CMS Proposed a Fix. The Lobby Met With Officials. The Rule Died.

In 2018, CMS proposed a rule that would have required Medicare Advantage insurers to repay risk adjustment overpayments identified through data validation audits — effectively closing the retrospective chart review loophole. The insurance industry lobbied aggressively against it. The rule was proposed in February 2018. By June 2018 — four months later — CMS had withdrawn the most consequential provisions. A federal court later found CMS had violated the Administrative Procedure Act by abandoning the rule without adequate explanation.

A subsequent, weaker rule was eventually finalized in 2023. MedPAC, the independent congressional advisory body for Medicare, projects that even with new audit procedures, overpayments to Medicare Advantage plans will total $1.2 trillion between 2025 and 2034 — roughly $120 billion per year.

§ 05 / The Bottom Line
What This Means
$50 billion in fabricated diagnoses per year.
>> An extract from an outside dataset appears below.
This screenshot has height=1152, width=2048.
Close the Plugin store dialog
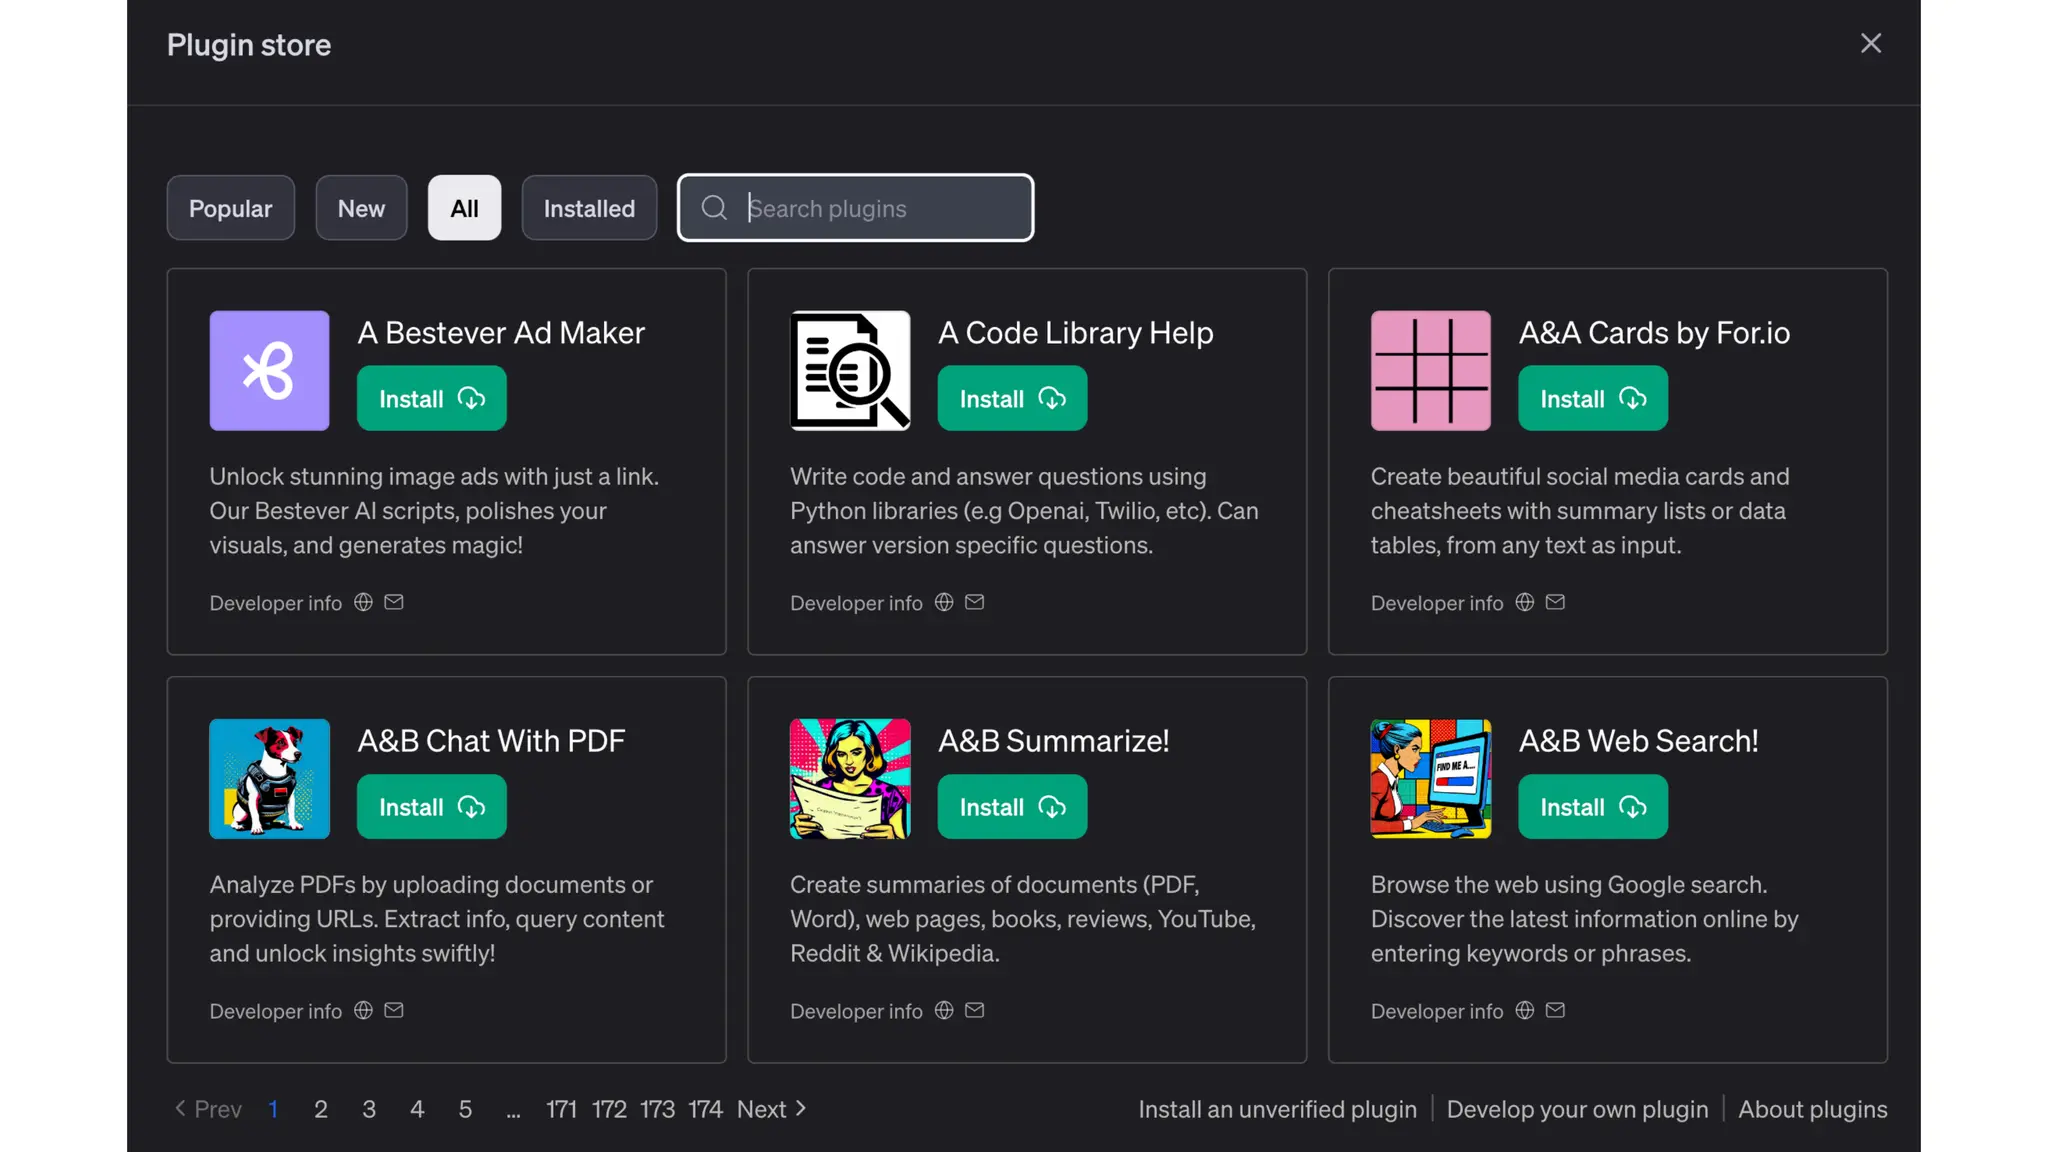tap(1870, 43)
A $1.2 trillion projected overpayment over the next decade. Every major insurer settled False Claims Act allegations — without admitting wrongdoing. The CMS Administrator who failed to act walked through the revolving door to lead the insurance lobby. A rule designed to stop it died four months after lobbyists met with agency officials. This is not a case of the government being fooled. It is a case of the government being persuaded to look the other way while the largest insurers in America systematically overbilled the largest health insurance program in history.